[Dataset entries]
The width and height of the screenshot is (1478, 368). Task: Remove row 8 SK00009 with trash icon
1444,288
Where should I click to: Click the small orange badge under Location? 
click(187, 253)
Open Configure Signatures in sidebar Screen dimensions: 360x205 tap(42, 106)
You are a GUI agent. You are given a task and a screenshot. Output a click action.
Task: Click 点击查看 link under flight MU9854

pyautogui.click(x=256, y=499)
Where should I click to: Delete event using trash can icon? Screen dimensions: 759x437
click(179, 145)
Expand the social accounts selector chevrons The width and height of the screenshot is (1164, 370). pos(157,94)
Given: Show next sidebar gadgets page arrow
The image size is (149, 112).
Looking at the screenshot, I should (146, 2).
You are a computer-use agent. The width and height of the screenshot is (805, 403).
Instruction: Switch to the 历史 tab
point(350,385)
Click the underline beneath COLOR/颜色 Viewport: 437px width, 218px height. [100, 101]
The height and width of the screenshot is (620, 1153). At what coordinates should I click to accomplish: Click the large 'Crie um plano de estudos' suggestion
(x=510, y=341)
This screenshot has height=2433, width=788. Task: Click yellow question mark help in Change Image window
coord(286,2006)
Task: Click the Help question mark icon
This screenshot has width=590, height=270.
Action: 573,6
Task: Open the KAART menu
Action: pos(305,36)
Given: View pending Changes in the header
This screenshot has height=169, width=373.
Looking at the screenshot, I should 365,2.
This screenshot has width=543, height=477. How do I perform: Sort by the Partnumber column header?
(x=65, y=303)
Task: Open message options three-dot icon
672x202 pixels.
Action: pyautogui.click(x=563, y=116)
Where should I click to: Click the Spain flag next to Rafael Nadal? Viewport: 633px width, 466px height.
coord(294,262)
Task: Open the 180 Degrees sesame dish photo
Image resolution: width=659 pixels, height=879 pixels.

§ **ASSIGNMENT**: Find the line with "This screenshot has height=169, width=373.". Transcribe it and every line after it exactly, through the end of the records above, and nothing else.

§ **RESULT FOR THIS EXERCISE**:
This screenshot has height=169, width=373.
Looking at the screenshot, I should 365,2.
This screenshot has width=543, height=477. How do I perform: Sort by the Partnumber column header?
(x=65, y=303)
Task: Open message options three-dot icon
672x202 pixels.
Action: pyautogui.click(x=563, y=116)
Where should I click to: Click the Spain flag next to Rafael Nadal? Viewport: 633px width, 466px height.
coord(294,262)
Task: Open the 180 Degrees sesame dish photo
Image resolution: width=659 pixels, height=879 pixels.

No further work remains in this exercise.